Food Sources and Contaminants

Historically, anxieties about food have focused on insufficient supply, inferior products, swindling, fraudulent weight, and adulteration by human agency, including the possible presence of poisons. Infectious foodborne diseases have only been recognized as such since the middle of the nineteenth century. John Snow, the founding father of epidemiology, traced outbreaks of cholera in London in the 1850s to one common source—a public water pump that had been contaminated by an underground cesspool. Although it had been known that disease flourishes under conditions of poor sanitation, Snow argued that this does not arise by a process of spontaneous generation. This view, known as the germ theory of disease, was confirmed by the experiments of Louis Pasteur, the founding father of microbiology. Pasteur's work demonstrated the presence and effects of bacteria, viruses, and parasites in food and beverages. The process of boiling and cooling by which bacteria are removed from milk later became known as that of “pasteurization.” Laboratories responsible for testing food products for the presence of contaminants were first established in industrialized countries in the 1880s. Political recognition of food safety as a policy issue calling for regulation spread throughout the second half of the twentieth century.

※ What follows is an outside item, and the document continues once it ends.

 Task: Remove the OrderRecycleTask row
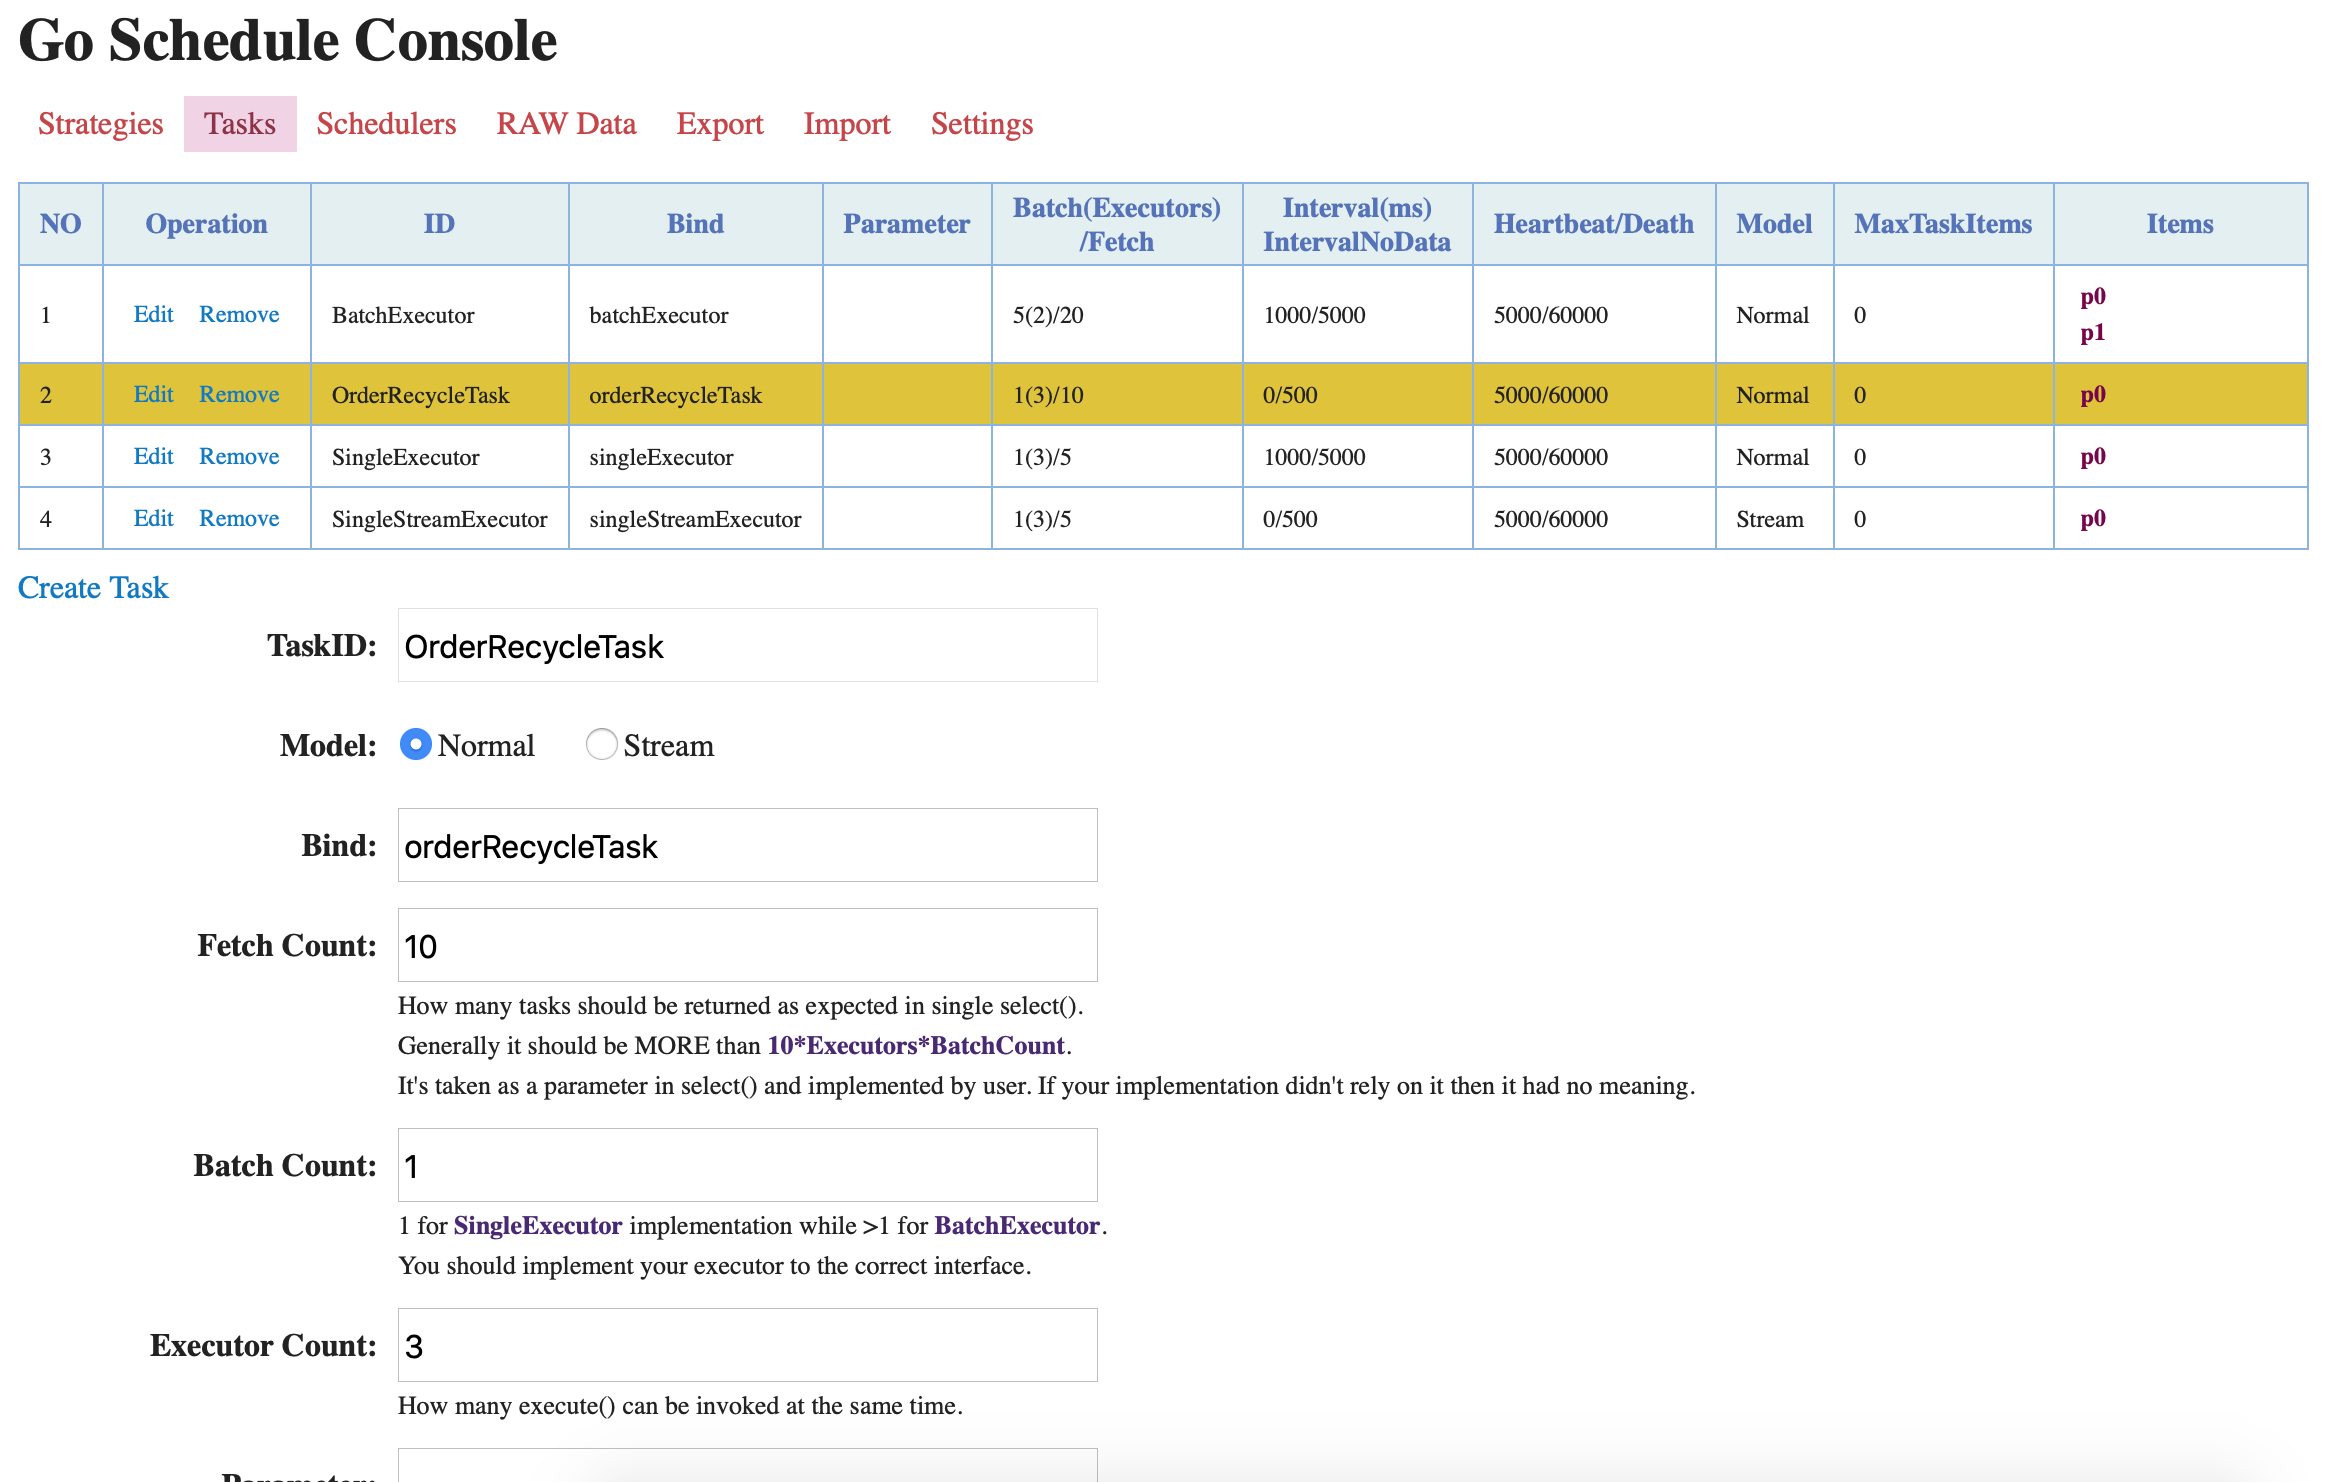click(239, 395)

Apart from contaminated water, raw milk products, and prepared foods containing multiple ingredients, such as salads, sandwiches, and pâtés, common sources of foodborne diseases are seafood, eggs, fruit, vegetables, soft drinks, beef, pork, and poultry. Some food contaminants are chemical toxins, including dioxins and heavy metals, as well as pesticides, residues of veterinary medicines, additives, and allergenic or carcinogenic substances that are prohibited by the regulations of a particular country or are found to be present in foods in prohibited quantities. Others are microbiological contaminants, transmitted to humans by means of bacteria, viruses, parasites, fungi, or, as in the case of vCJD, by prions.